======== DATA SHOWN ========
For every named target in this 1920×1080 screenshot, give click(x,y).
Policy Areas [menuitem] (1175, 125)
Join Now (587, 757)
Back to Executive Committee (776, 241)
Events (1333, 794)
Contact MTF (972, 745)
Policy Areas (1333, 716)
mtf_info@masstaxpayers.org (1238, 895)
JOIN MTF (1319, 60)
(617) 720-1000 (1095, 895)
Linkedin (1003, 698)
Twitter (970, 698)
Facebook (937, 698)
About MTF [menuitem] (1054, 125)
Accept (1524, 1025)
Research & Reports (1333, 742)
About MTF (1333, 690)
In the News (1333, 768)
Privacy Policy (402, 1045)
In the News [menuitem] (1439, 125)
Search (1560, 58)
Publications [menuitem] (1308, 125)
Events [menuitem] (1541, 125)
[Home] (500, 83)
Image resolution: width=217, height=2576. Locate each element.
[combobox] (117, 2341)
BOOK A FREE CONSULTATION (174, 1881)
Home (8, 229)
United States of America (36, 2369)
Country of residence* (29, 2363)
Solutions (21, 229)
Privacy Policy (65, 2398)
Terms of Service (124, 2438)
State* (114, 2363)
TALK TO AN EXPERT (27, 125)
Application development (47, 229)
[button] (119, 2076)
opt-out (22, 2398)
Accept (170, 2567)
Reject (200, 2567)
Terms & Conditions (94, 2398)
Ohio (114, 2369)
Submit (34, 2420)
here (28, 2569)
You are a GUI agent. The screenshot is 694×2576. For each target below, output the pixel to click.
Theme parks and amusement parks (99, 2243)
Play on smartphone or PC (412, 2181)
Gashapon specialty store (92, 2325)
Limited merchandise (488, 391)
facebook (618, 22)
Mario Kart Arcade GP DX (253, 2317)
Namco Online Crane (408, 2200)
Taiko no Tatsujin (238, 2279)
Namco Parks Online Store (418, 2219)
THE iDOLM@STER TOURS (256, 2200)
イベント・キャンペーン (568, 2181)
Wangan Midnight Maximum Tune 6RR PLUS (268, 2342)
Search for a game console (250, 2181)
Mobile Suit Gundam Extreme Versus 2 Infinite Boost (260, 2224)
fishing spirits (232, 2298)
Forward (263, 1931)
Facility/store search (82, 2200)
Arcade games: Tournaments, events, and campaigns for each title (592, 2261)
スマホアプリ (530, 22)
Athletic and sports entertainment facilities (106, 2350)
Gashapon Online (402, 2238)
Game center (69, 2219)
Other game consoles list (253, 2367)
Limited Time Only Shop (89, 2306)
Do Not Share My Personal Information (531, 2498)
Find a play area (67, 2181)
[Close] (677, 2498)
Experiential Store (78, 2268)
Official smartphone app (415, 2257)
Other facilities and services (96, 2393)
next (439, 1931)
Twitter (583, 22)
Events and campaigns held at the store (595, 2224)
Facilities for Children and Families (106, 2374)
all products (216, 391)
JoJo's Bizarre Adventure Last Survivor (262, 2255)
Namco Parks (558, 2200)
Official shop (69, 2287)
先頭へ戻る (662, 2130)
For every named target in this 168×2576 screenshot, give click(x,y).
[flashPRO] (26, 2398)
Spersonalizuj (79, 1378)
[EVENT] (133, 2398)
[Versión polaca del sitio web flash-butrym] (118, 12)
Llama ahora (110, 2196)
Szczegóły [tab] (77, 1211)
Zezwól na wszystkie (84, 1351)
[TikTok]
========
WHAT IS NEEDED
In the entries above, please find the line with "Theme parks and amusement parks (99, 2243)" and the line with "Forward (263, 1931)", then write out exactly those two lines and every line between them, and nothing more.

ANSWER
Theme parks and amusement parks (99, 2243)
Play on smartphone or PC (412, 2181)
Gashapon specialty store (92, 2325)
Limited merchandise (488, 391)
facebook (618, 22)
Mario Kart Arcade GP DX (253, 2317)
Namco Online Crane (408, 2200)
Taiko no Tatsujin (238, 2279)
Namco Parks Online Store (418, 2219)
THE iDOLM@STER TOURS (256, 2200)
イベント・キャンペーン (568, 2181)
Wangan Midnight Maximum Tune 6RR PLUS (268, 2342)
Search for a game console (250, 2181)
Mobile Suit Gundam Extreme Versus 2 Infinite Boost (260, 2224)
fishing spirits (232, 2298)
Forward (263, 1931)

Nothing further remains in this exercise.